Pakistan’s emphasis on “economic stabilisation” without significant structural reforms could lead to a cycle of stagnation and repeated crises, as per a report. Prime Minister Shehbaz Sharif acknowledged the negative impact of the US-Iran conflict on Pakistan and regional economies, citing rising energy prices and trade disruptions. Despite the government’s highlighting of “stabilisation” as a major economic achievement, critics argue it has become more about crisis management than sustainable growth planning.
Under the guise of stabilisation, Pakistan’s economy has seen a decline in industrial activity, purchasing power, and business conditions, with job creation slowing and poverty increasing over the past three years. Concerns over diminishing investor confidence, both foreign and domestic, persist due to policy uncertainty and weak demand, leading to capital flight abroad for safer investments.
For genuine economic stabilisation, the report stresses the need for profound structural reforms focusing on productivity enhancement, tax base expansion, institutional strengthening, industrial modernization, and boosting export competitiveness.

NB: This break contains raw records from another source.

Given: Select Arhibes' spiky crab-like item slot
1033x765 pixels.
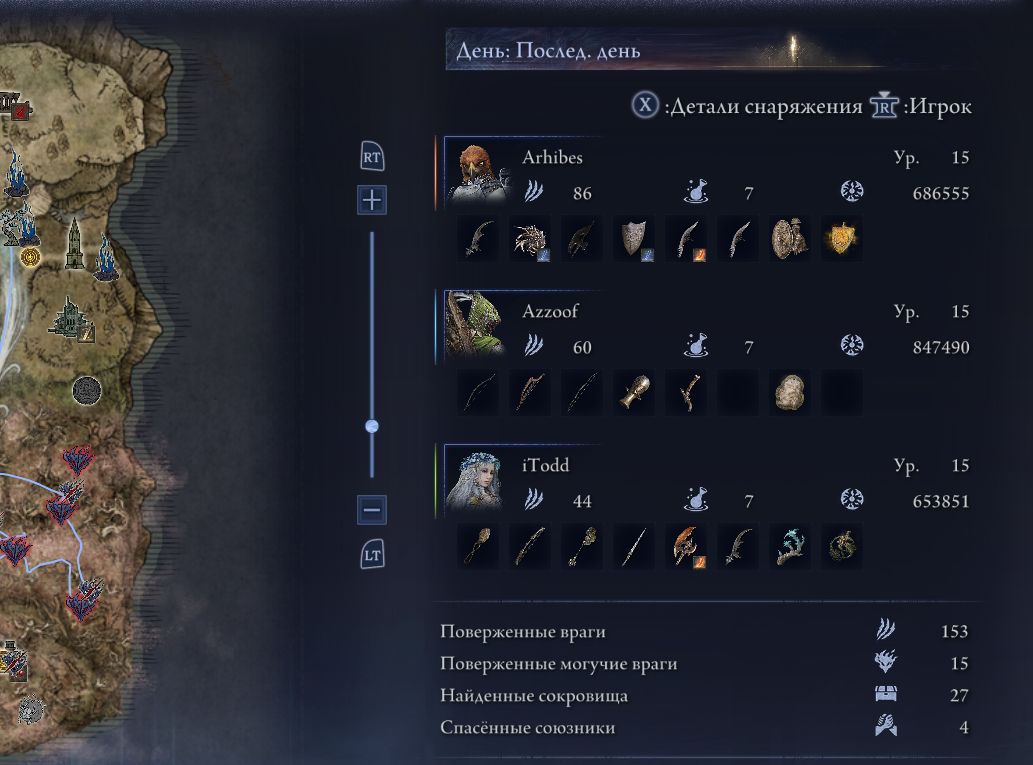Looking at the screenshot, I should coord(530,239).
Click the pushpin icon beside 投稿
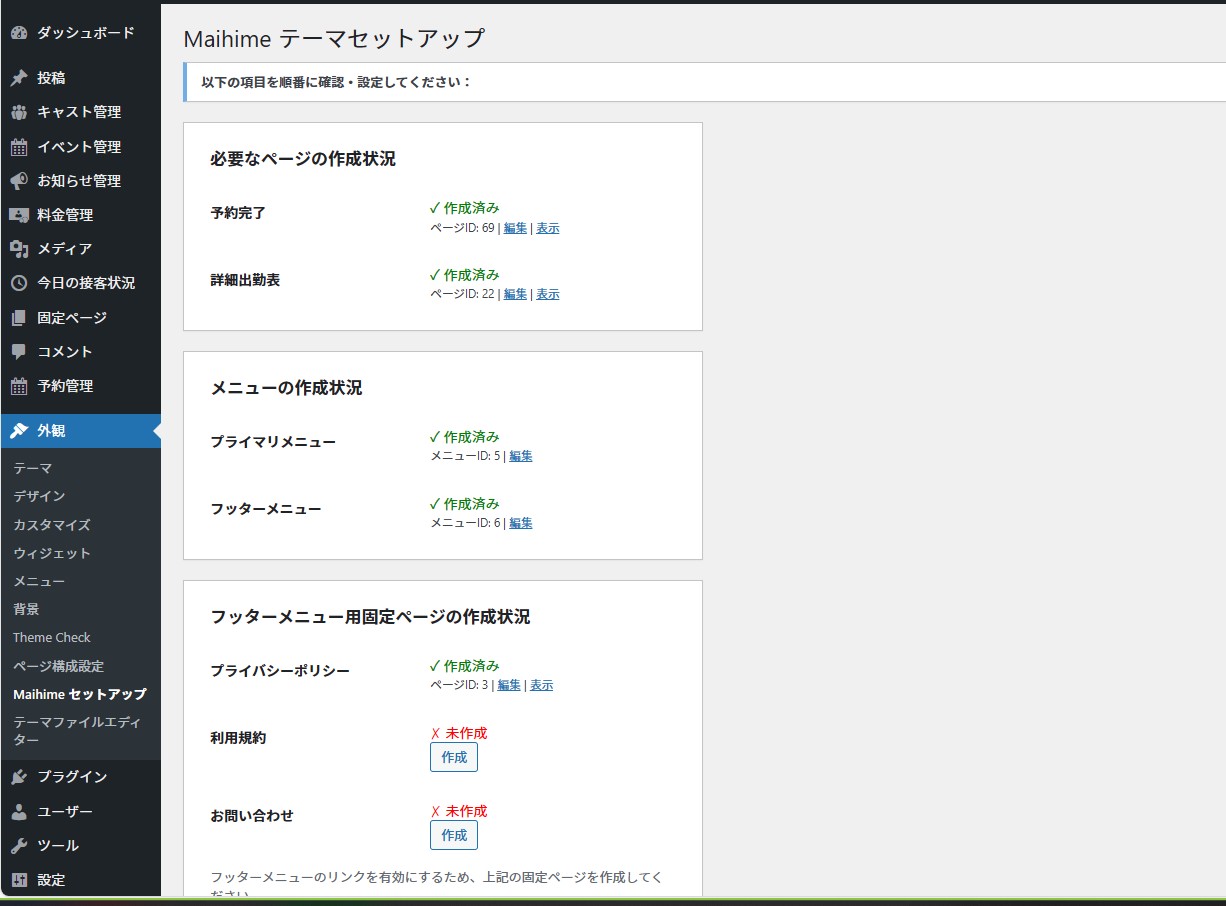Viewport: 1226px width, 906px height. tap(19, 78)
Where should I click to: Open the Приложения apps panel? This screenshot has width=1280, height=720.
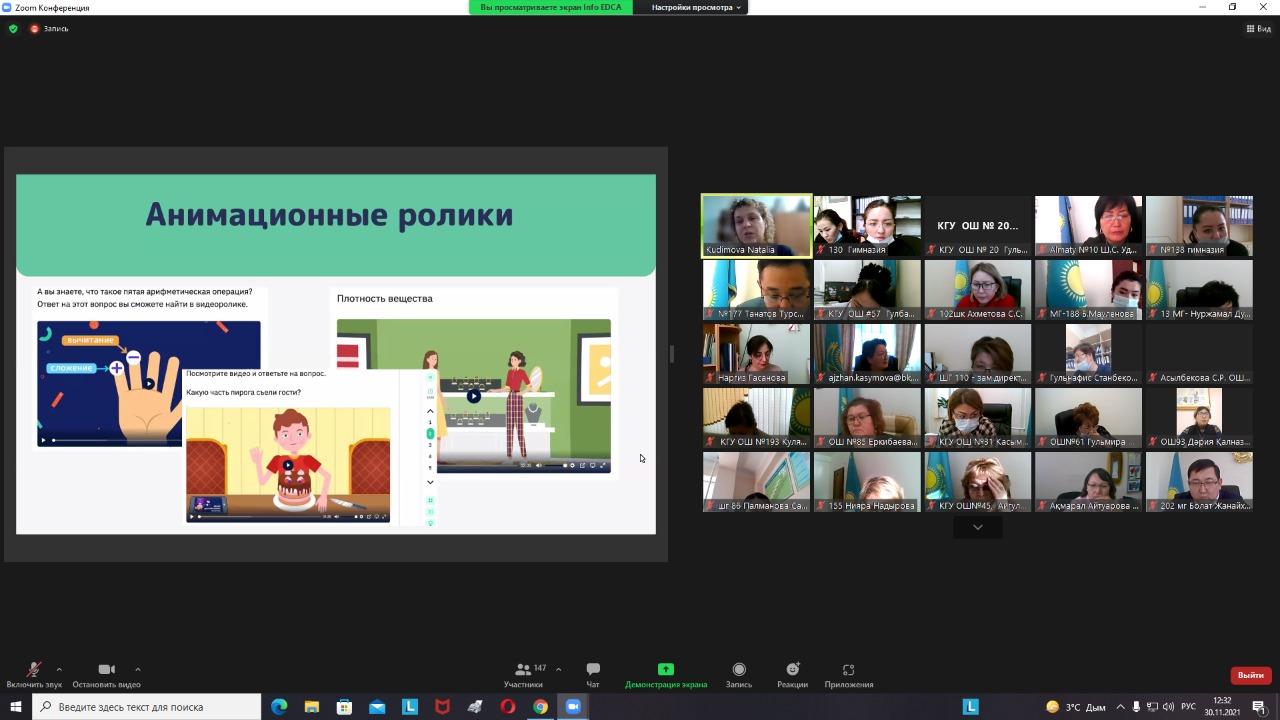[x=848, y=670]
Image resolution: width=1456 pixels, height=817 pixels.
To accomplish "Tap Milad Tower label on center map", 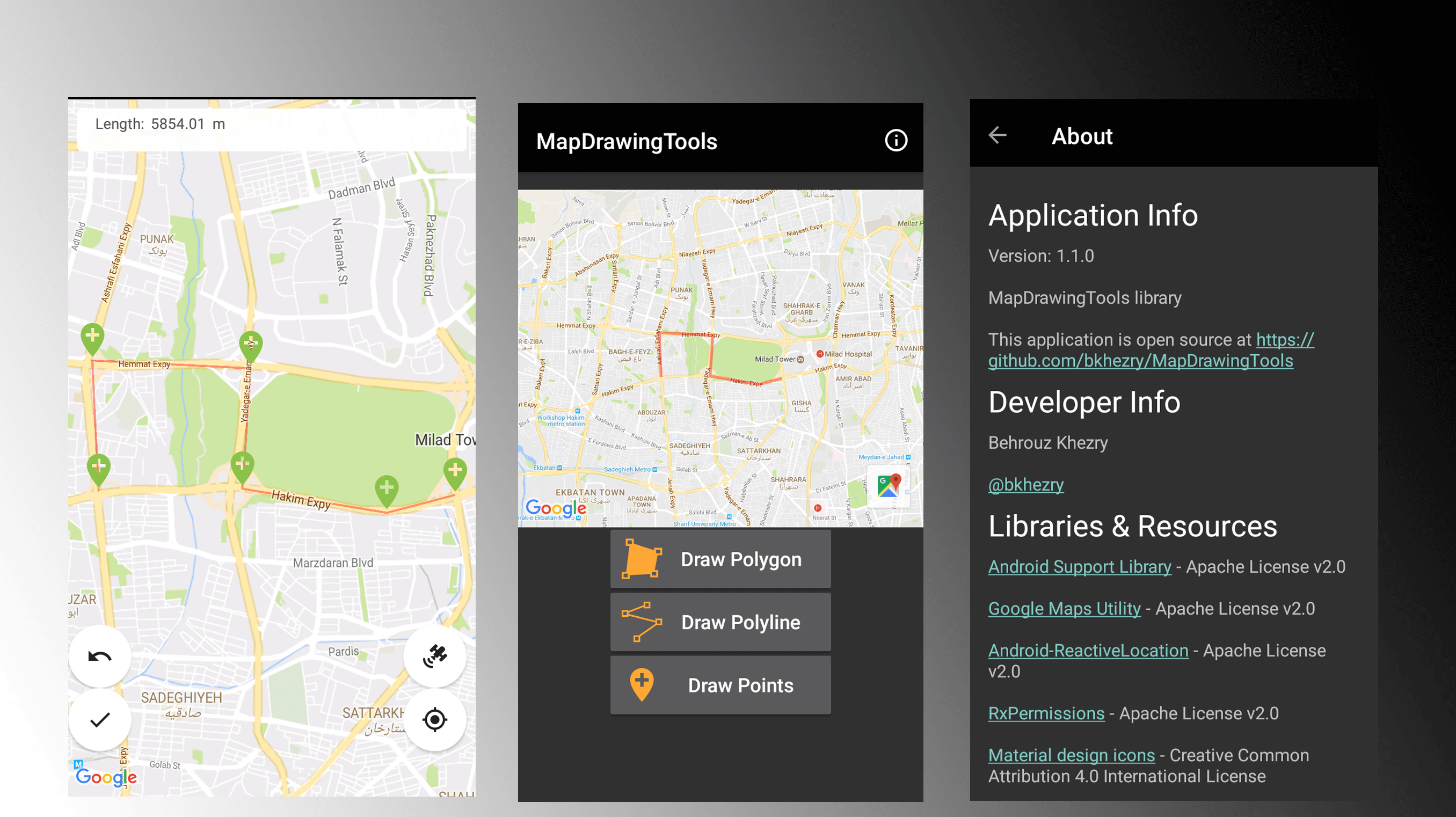I will (775, 359).
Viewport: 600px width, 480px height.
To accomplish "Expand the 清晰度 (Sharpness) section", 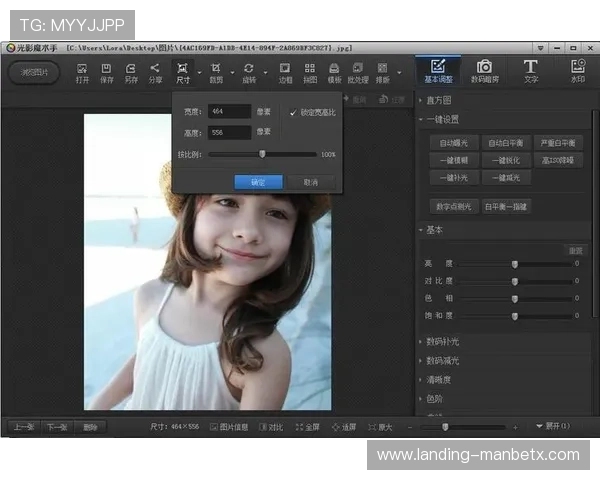I will tap(440, 380).
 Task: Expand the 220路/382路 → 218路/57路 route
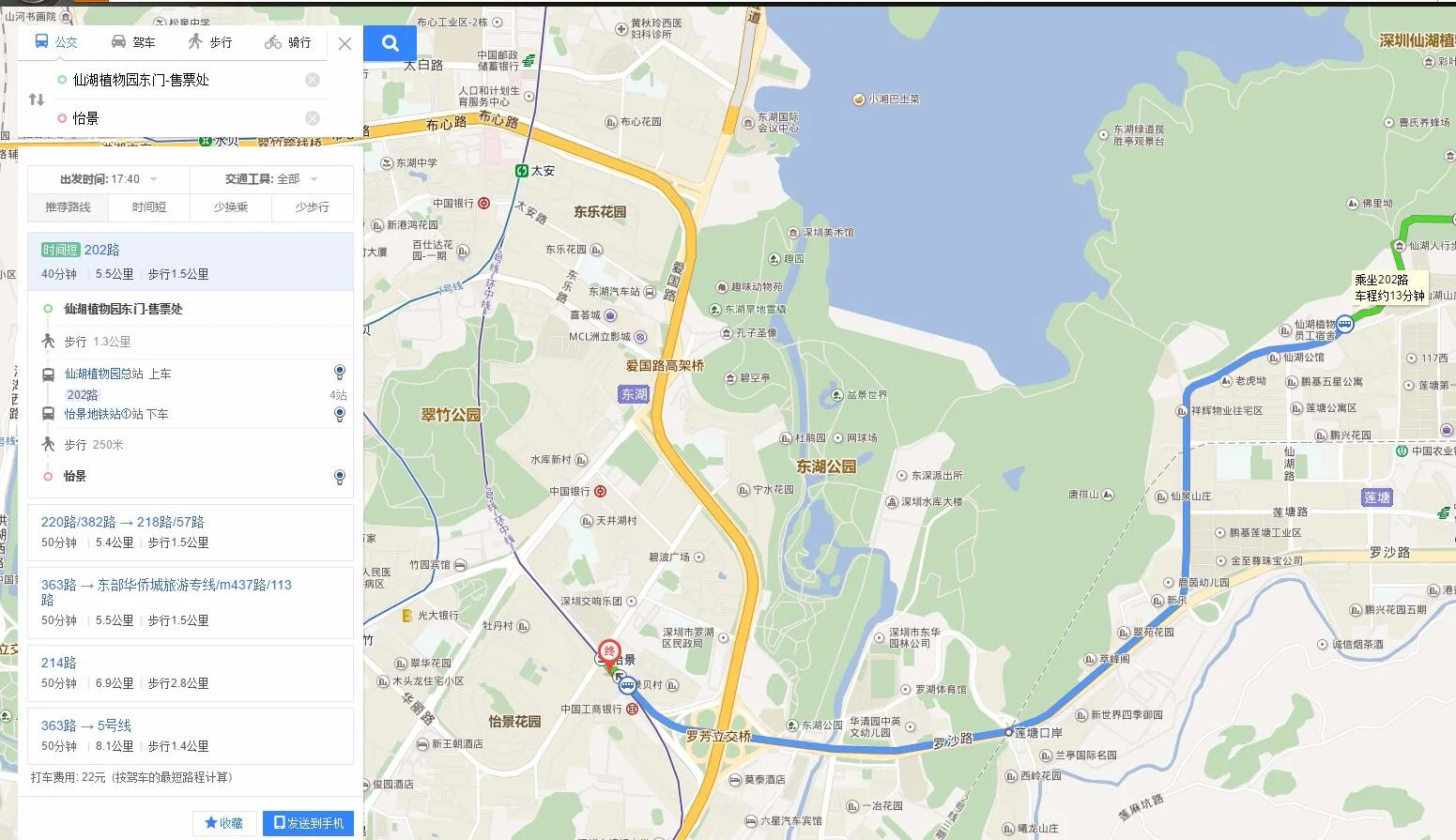click(x=191, y=532)
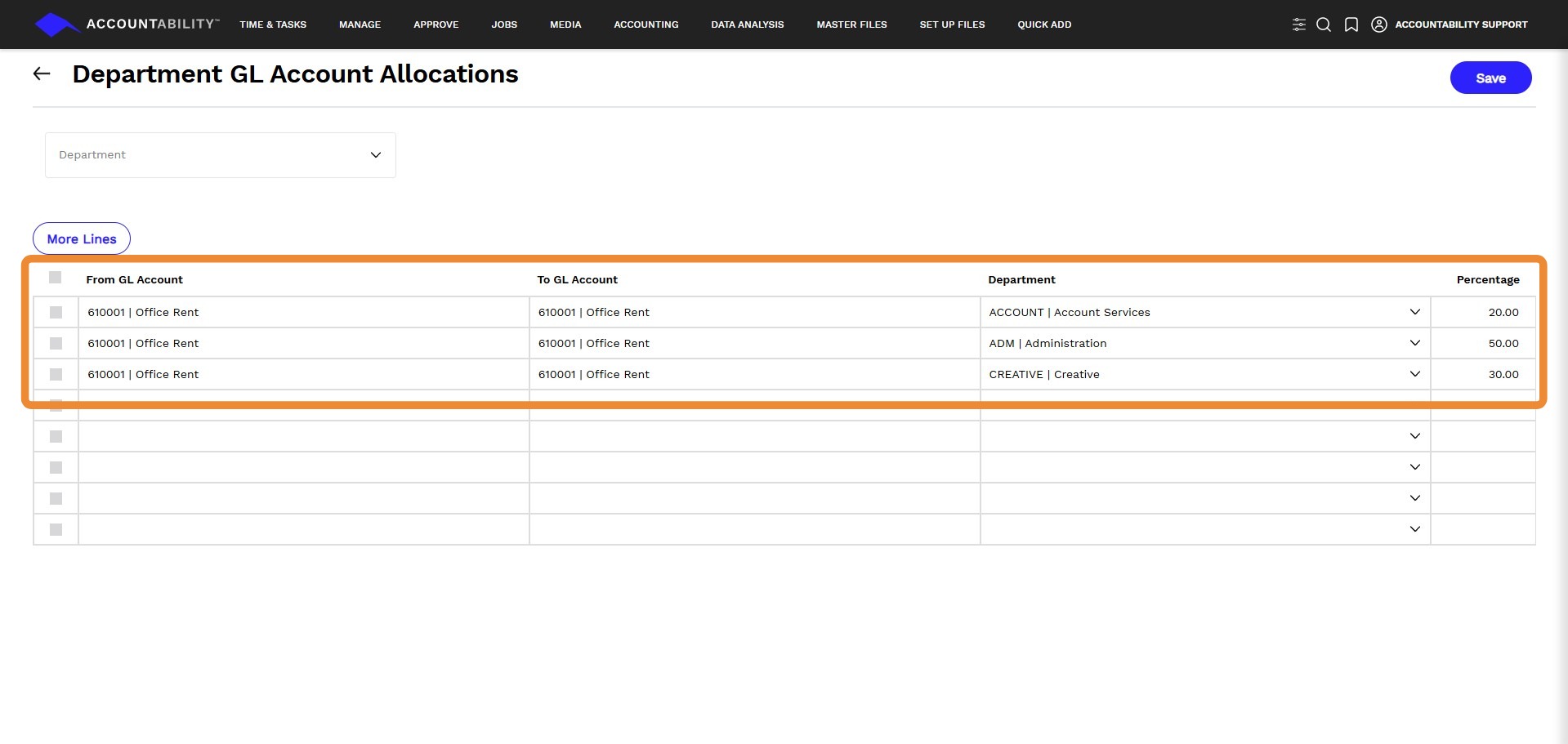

Successful economies have utilized adjustment periods to reform structures for growth, unlike Pakistan, which has relied on austerity measures and import restrictions without tackling underlying weaknesses.
The recurring balance-of-payments crises in Pakistan are attributed to unresolved structural issues like low exports, poor productivity, high taxation, and reliance on external financing. Economic performance, the report argues, should be measured by factors like job creation, investment attraction, income growth, and enhanced productive capacity, rather than just foreign reserves or fiscal tightening.